Life for a new mom can be incredibly tough. In between caring for a tiny human and their own needs, new moms also have to adjust to their changing bodies and hormones. When you add up all the new pressures a new mother can face, it's no wonder why so many first time moms often feel exasperated. Fortunately enough, more moms, including celebrities, are sharing honest and relatable stories about navigating motherhood for the first time. One of those moms is reality star Ali Fedotowsky-Manno, who admitted she suffered a "mental breakdown" shortly after becoming a new mom to her daughter Molly Sullivan Manno.

As a reality star and former Bachelorette, it's no surprise Fedotowsky-Manno is an open book. In the August issue of Fit Pregnancy, Fedotowsky-Manno got super candid when discussing the difficulties of being a new mom. Although Fedotowsky-Manno found herself helplessly in love with Molly when she and her husband Kevin Manno welcomed her into the world in July 2016, she said she wasn't prepared for the realities of childrearing, according to Fit Pregnancy.
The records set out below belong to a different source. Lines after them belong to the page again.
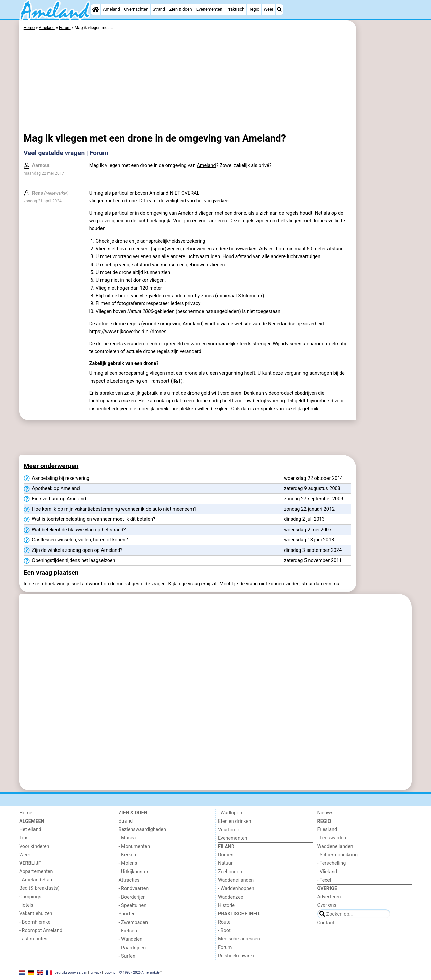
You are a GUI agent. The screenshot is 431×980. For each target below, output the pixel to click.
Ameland (111, 9)
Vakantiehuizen (36, 913)
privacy (96, 972)
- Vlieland (327, 872)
Fedotowsky-Manno said, according to Fit Pregnancy:

Motherhood, in every single aspect, is harder than I thought it would be. Kevin and I knew it would be a challenge, but we had this very romanticized version of how it would be. Like, ‘Oh, we’ll have this beautiful little human who’s going to look like both of us who we’re going to love so much.’ That’s true, but I don’t think I sat back and thought about how hard it is being a parent. Everyone tells you, ‘Your life is going to completely change,’ but no matter how many times I heard that, I couldn’t have possibly prepared myself.

Once Fedotowsky-Manno realized raising Molly wouldn't be as easy as filming an episode of the Bachelorette (Chris Harrison never stopped by to offer her a champagne break), things got real. To make matters even more tough for Fedotowsky-Manno, she decided to be the only one to care for Molly for the first eight months of her life. Feeling overwhelmed and isolated, Fedotowsky-Manno eventually suffered a "mental breakdown," according to Fit Pregnancy:

For the first eight months of Molly’s life, we never had anyone else watch her not even a family member. After months of no breaks and little sleep, I legit had a mental breakdown. I remember I was in our kitchen, crying to Kevin on the phone, saying, ‘I can’t do this anymore. I need help.’ I was holding Molly. She was screaming. I was screaming. It was like out of a movie — I lost my mind.
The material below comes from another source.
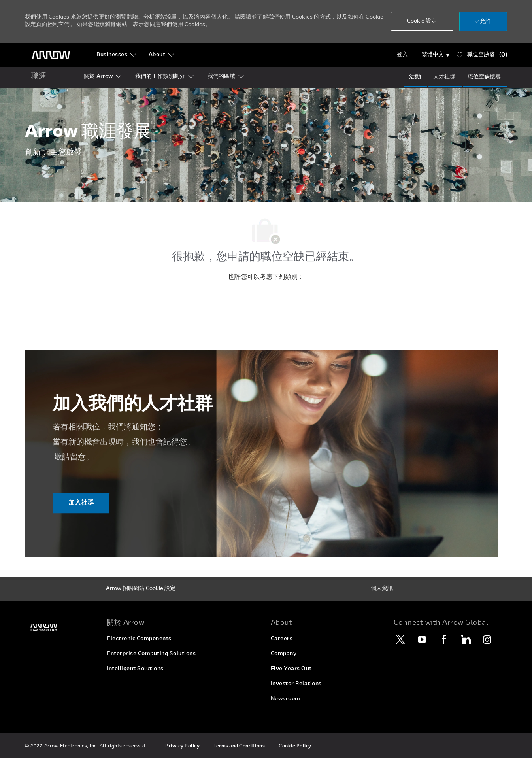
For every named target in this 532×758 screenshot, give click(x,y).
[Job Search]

Obviously, this is a feeling a lot of moms can relate to. If you Google the words "new mom" and "breakdown," you'll come up with countless articles and personal essays on the subject. Although it's good to see more and more women attempting to shatter the hurtful and even misogynist expectation that new moms can and should do it all, it's clear there's still a lot of work to do in supporting first time mothers.

As Fedotowsky-Manno's realized herself, new moms shouldn't be afraid or ashamed to ask for help. After a new mom gives birth, she needs a proper amount of time to rest and recover. During this time, it's critical moms reach out to their partner, family members, or friends for additional help (but that's easier said than done).
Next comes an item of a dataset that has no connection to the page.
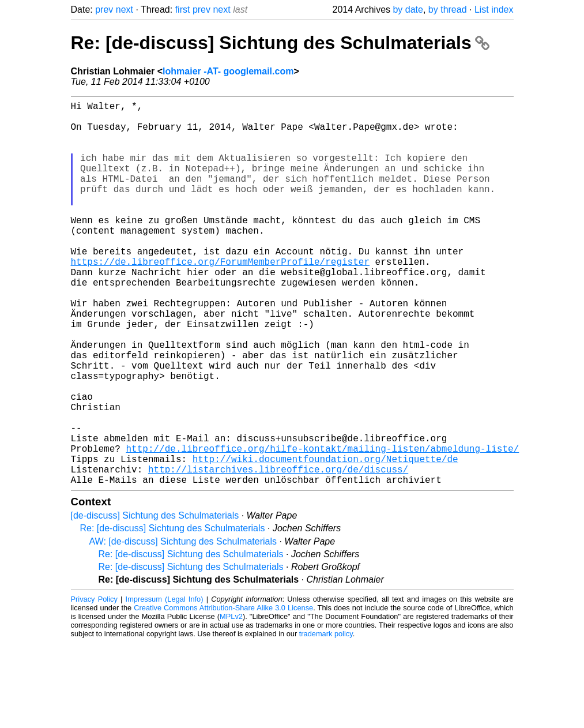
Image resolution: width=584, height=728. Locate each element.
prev (104, 9)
Debra Woods, an experienced postpartum doula, recommends being "specific," with your to-do lists, according to Today's Parent. If you're a mother going it alone, Woods recommends consistently praising yourself for just getting through the day, as that in itself is an admirable accomplishment, according to Today's Parent.

Asking for help isn't always easy, especially when you're the type of person who doesn't want to appear weak or anything less than perfect. As Fedotowsky-Manno realized, however, refusing help can be a slippery slope. If you're one of the lucky moms with a great support system, take advantage of it. If you're a new mom going it alone, remember to be kind and patient with yourself.